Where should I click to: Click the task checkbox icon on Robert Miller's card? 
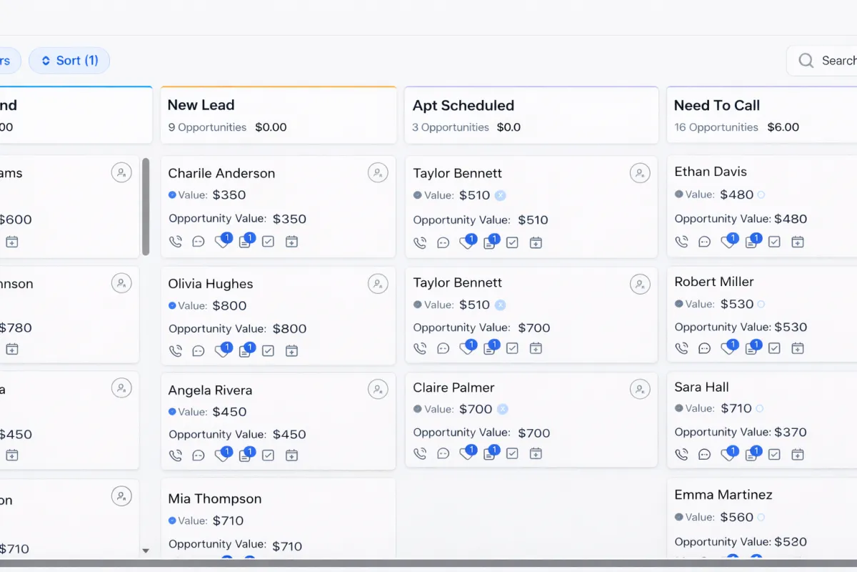pyautogui.click(x=774, y=348)
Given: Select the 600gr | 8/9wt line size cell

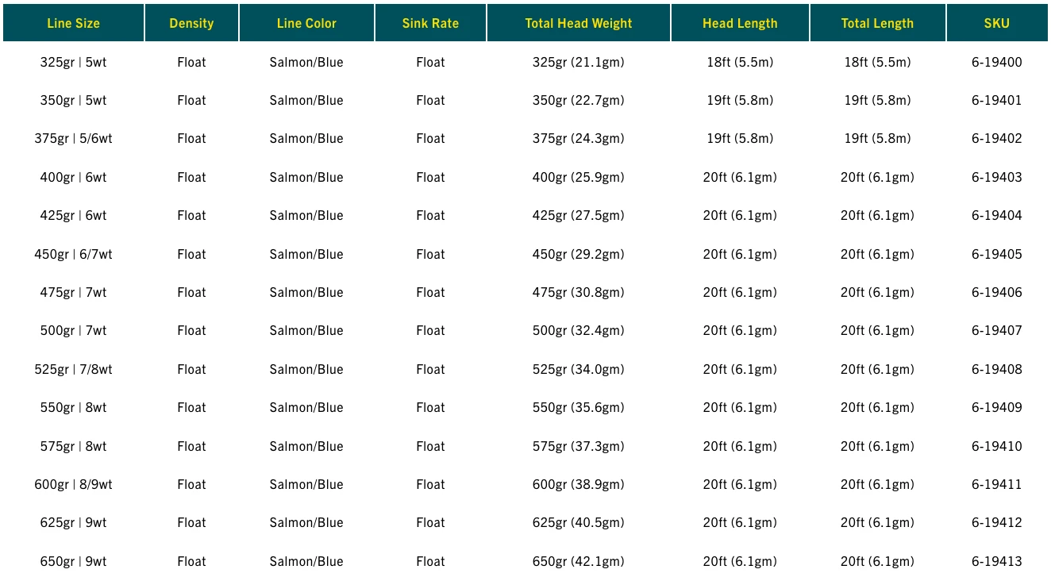Looking at the screenshot, I should [73, 484].
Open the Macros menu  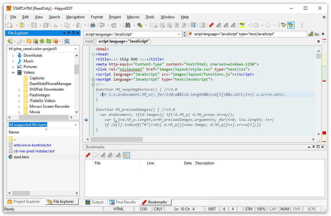(x=133, y=17)
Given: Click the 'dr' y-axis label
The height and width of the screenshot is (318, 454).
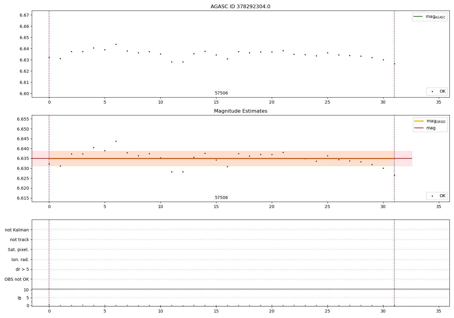Looking at the screenshot, I should coord(20,298).
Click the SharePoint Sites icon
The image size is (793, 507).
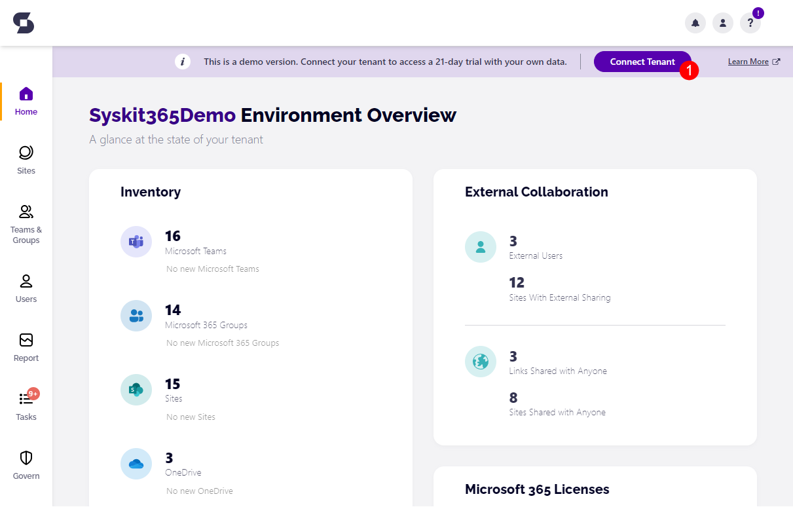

____________________

__What you should do__
Repeat word for word the lines starting at the one with "The height and" and ending at the final line of the records above, both included; no pictures.

__Solution to the exercise__
The height and width of the screenshot is (318, 454).
Looking at the screenshot, I should coord(20,298).
Click the SharePoint Sites icon
The image size is (793, 507).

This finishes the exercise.